Duane Retraction Syndrome (DRS)

This condition was originally described at the end of the 19th century. In 1905 Duane described 54 cases, summarized all the clinical findings, reviewed previous work, and offered theories on pathogenesis and treatment.

DRS more frequently occurs in the left eye than in the right, and in females more than in males. Bilateral involvement is less frequent than unilateral occurrence. In several large series, the ratio of right eye to left eye involvement was 1:3, the prevalence of bilaterality was 20 per cent, and there was a slight preponderance of females over males (54 per cent versus 46 per cent). This condition is found in approximately 1 per cent of individuals with strabismus.

Clinical Manifestations The most characteristic clinical findings in DRS include an absence of abduction of an eye with slight limitation of adduction, retraction of the globe in attempted adduction, and up- and downshooting, or both in adduction. Huber, with the support of electromyography, provided a useful classification of DRS into three types:

Type I. Marked limitation or complete absence of abduction, normal or only slightly restrict adduction, narrowing of the palpebral fissure and retraction of the globe on adduction, and widening of the palpebral fissure on attempted abduction. Electromyography shows absence of electrical activity in the lateral rectus muscle on abduction, but paradoxic electrical activity on adduction.

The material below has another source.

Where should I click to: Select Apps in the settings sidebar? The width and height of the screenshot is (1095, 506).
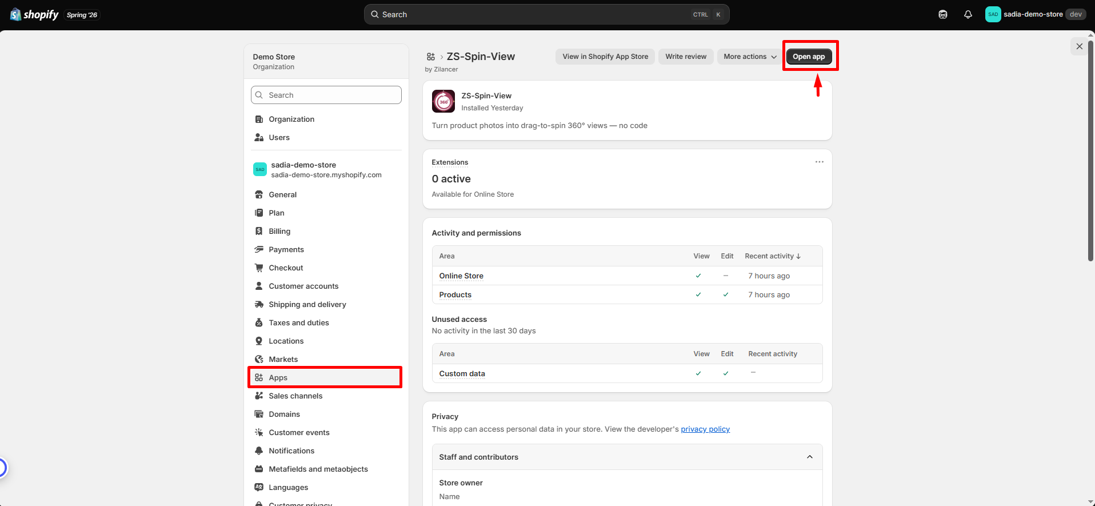(326, 377)
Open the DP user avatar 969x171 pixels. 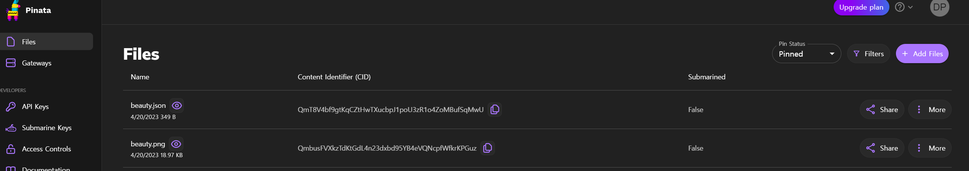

Type II. Limitation or absence of adduction with exotropia of the affected eye. Normal or slightly limited abduction. Retraction of the globe on attempted adduction. Electromyography reveals electrical activity of the lateral rectus muscle on both abduction and adduction.

Type III. Severe restriction of both abduction and adduction. Retraction of the globe and narrowing of the palpebral fissure on attempted adduction. Electromyography demonstrates electrical activity of both horizontal rectus muscles on both adduction and abduction.

Type I is most common, followed in order of frequency by Types II and III. Most patients with Type I DRS have straight eyes in the primary position during infancy and childhood. Some children develop an increasing esodeviation in the primary position and adopt a compensatory head turn toward the side of the involved eye to maintain normal binocular vision.

Pathogenesis Although DRS has been well described clinically, the etiology remains unclear. Various theories have been formulated on the basis of data collected from surgical, electromyographic, and autopsy studies.

Treatment Before surgery is contemplated, coexisting significant refractive errors, anisometropia, and amblyopia must be treated. Kirkham found that amblyopia was present in 20 per cent of his DRS patients, and nearly 50 per cent had anisometropia. In two other large series of the incidence of amblyopia in DRS patients was 10 and 14 per cent, respectively. However, Mauro and co-workers found a 3.6 per cent prevalence of amblyopia among 220 patients with DRS. Tredici and von Noorden also noted a 3 per cent incidence of amblyopia in their 72 patients, and commented that this incidence is similar to that in the general population.

Indications for surgery for patients with DRS are a significant deviation in primary position, an anomalous head position, a large upshoot or downshoot or retraction of the globe that is cosmetically intolerable.